In simple terms, you multiply the corresponding components (x with x, y with y) and then add those products together.
This operation can tell us how "aligned" two vectors are. If their dot product is zero, the vectors are perpendicular to each other.
In our example, the dot product of \( \vec{v} = \langle -8, 3 \rangle \) and \( \vec{w} = \langle 2, 6 \rangle \) is calculated as follows:

• \( (-8 \times 2) + (3 \times 6) = -16 + 18 = 2 \)

Thus, the dot product is 2, indicating that they are neither perfectly aligned nor orthogonal.

Vector projection is a tool that helps project one vector onto another. It determines the shadow of one vector onto the other if light were shining from the side.
To compute the projection of vector \( \vec{v} \) onto vector \( \vec{w} \), we use the formula:

• \( \operatorname{proj}_{\vec{w}}(\vec{v}) = \left( \frac{\vec{v} \cdot \vec{w}}{\vec{w} \cdot \vec{w}} \right) \vec{w} \)

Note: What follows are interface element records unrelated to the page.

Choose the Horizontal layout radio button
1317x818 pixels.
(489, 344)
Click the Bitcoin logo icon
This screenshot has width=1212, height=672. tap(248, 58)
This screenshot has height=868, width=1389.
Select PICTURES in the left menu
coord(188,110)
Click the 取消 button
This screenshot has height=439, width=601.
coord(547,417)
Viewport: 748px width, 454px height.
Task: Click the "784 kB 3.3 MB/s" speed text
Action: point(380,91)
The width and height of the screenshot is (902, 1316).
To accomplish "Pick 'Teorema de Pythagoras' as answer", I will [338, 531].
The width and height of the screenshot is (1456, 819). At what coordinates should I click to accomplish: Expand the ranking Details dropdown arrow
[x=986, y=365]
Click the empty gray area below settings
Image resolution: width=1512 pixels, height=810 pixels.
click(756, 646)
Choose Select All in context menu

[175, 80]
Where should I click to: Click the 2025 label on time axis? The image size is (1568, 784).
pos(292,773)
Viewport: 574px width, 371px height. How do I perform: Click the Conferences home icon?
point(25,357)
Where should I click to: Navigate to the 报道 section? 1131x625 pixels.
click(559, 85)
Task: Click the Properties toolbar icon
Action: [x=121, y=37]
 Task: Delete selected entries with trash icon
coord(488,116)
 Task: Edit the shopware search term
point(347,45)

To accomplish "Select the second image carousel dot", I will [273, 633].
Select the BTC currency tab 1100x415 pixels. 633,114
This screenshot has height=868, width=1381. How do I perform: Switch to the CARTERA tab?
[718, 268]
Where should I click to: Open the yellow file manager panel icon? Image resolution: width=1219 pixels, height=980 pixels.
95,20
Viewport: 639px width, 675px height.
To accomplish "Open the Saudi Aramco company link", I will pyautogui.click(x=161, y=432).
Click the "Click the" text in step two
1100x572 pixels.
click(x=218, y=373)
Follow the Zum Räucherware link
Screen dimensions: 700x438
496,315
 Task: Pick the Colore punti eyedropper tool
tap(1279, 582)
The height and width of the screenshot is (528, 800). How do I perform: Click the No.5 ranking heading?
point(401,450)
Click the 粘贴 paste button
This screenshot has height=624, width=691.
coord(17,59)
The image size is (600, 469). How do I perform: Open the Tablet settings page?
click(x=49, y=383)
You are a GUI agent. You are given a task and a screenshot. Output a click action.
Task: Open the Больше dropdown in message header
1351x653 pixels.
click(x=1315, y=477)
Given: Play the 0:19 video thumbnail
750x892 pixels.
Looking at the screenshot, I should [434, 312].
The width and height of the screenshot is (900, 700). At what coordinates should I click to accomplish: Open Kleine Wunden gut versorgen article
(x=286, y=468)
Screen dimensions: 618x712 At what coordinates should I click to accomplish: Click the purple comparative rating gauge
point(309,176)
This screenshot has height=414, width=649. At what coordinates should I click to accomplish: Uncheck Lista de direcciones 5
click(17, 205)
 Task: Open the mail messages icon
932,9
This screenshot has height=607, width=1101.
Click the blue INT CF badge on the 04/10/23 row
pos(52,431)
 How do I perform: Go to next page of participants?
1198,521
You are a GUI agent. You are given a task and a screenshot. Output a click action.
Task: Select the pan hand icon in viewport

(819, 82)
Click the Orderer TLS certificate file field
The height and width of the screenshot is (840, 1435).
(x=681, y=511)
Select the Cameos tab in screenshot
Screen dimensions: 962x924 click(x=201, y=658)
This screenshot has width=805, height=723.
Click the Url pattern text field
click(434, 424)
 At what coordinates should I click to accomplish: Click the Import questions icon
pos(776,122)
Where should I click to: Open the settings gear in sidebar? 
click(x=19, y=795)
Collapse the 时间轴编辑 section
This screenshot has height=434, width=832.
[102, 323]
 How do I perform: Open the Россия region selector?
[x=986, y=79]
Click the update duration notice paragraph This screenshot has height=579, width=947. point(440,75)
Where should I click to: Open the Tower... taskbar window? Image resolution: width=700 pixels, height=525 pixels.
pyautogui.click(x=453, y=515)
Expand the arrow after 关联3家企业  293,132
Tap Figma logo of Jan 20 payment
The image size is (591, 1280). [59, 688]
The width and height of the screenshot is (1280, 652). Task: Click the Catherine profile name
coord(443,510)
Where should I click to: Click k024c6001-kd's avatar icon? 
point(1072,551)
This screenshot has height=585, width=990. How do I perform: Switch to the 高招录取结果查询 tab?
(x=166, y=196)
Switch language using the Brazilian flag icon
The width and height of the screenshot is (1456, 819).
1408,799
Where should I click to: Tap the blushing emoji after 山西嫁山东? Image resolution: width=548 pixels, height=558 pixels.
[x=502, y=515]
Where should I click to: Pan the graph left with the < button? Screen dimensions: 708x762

This formula scales the vector \( \vec{w} \) by the fraction of \( \vec{v} \) that aligns with \( \vec{w} \).
Given \( \vec{v} = \langle -8, 3 \rangle \) and \( \vec{w} = \langle 2, 6 \rangle \), we first find \( \vec{w} \cdot \vec{w} = 40 \), and then calculate:

• \( \operatorname{proj}_{\vec{w}}(\vec{v}) = \frac{2}{40} \times \langle 2, 6 \rangle = \langle \frac{1}{10}, \frac{3}{10} \rangle \)

This shows that \( \vec{v} \)'s shadow on \( \vec{w} \) is quite small, given by the vector \( \langle \frac{1}{10}, \frac{3}{10} \rangle \).

Finding the angle between vectors is a useful way to determine the orientation of one vector relative to another. To find this angle \( \theta \), use the dot product in conjunction with magnitudes:

• \( \cos \theta = \frac{\vec{v} \cdot \vec{w}}{||\vec{v}|| \cdot ||\vec{w}||} \)

Here, \( ||\vec{v}|| \) and \( ||\vec{w}|| \) represent the magnitudes of the vectors \( \vec{v} \) and \( \vec{w} \), calculated as the lengths of the vectors.
For \( \vec{v} = \langle -8, 3 \rangle \) and \( \vec{w} = \langle 2, 6 \rangle \):

• \( ||\vec{v}|| = \sqrt{73}, \quad ||\vec{w}|| = \sqrt{40} \)
• Thus, \( \cos \theta = \frac{2}{\sqrt{73} \cdot \sqrt{40}} \)
• Solving for \( \theta \approx 86.99^\circ \)

This means that the vectors are nearly perpendicular to each other, with a wide angle of approximately 87 degrees.

Orthogonal vectors are two vectors at right angles (90 degrees) to each other. Their dot product is zero because their components effectively "cancel out" any alignment.
In the context of linear algebra, being orthogonal indicates independence; they don't rely on one another.
Consider \( \vec{q} = \vec{v} - \operatorname{proj}_{\vec{w}}(\vec{v}) \), which subtracts the projection of \( \vec{v} \) onto \( \vec{w} \) from \( \vec{v} \). This new vector \( \vec{q} \) is guaranteed to be orthogonal to \( \vec{w} \), as demonstrated by:

• \( \vec{q} = \langle -8.1, 2.7 \rangle \)
• \( \vec{q} \cdot \vec{w} = (-8.1 \times 2) + (2.7 \times 6) = -16.2 + 16.2 = 0 \)

Since the dot product is zero, vector \( \vec{q} \) is indeed orthogonal to vector \( \vec{w} \), supporting their independence and orthogonal nature.